Adanya skema BLT dinilai akan lebih memberikan dampak multiplier terhadap perekonomian dalam negeri.
Kemudian, apabila melihat dari total alokasi anggaran penanganan Covid-19, maka beberapa anggaran sudah dirasa relatif tepat. Misalnya seperti anggaran jaring pengaman sosial yang berguna untuk menahan daya beli masyarakat agar tidak terposok lebih dalam.
Baca Juga: Indeks BUMN20 melejit 8,43% selama Juni 2020, saham apa saja yang jadi pendorongnya?
Namun demikian, dalam penyalurannya tetap perlu ada evaluasi terutama dalam validasi dan bentuk penyaluran. Pasalnya, kendala yang seringkali dihadapi pemerintah dalam penyaluran bantuan, berada pada verifikasi data penerima, khususnya untuk bantuan jaring pengaman sosial.
Di samping itu, bantuan untuk kelas aspiring middle class atau kelas masyarakat yang rentan turun ke garis kemiskinan, jumlahnya masih relatif sedikit.
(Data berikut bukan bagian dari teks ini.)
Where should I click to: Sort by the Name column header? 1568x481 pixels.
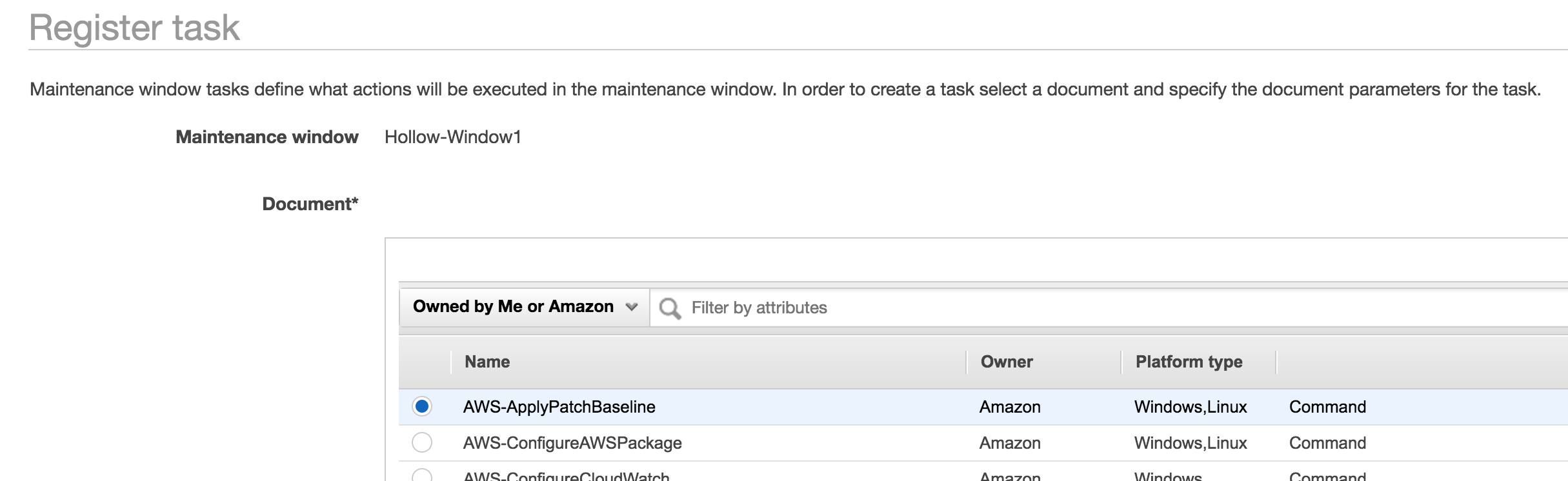click(x=487, y=362)
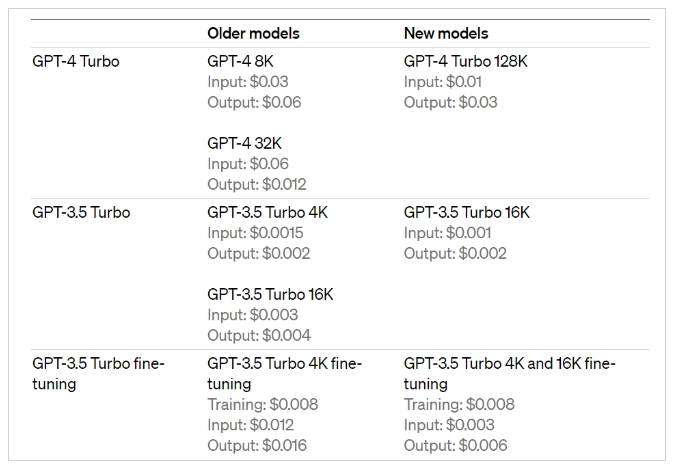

Yusuf menilai, seluruh alokasi dana dalam penanganan Covid-19 ini belum efektif dapat mengurangi tingkat pengangguran di Indonesia. Ini dikarenakan program spesifik yang menyingung tentang pengangguran hanyalah kartu prakerja.
Sementara, program ini pun masih perlu dievaluasi baik dalam substansi pelatihan yang terbatas dan juga target penerima. Di sisi lain, bantuan untuk UMKM yang notabene mempunyai kakrakteristik menyerap banyak tenaga kerja, juga hanya menerima bantuan berupa subsidi kredit.
Baca Juga: Hadapi New Normal, Perbankan Mempercepat Transformasi Digital
"Bantuan ini akan relatif kurang jika diimbangi dengan pemberian kredit modal kerja," kata Yusuf.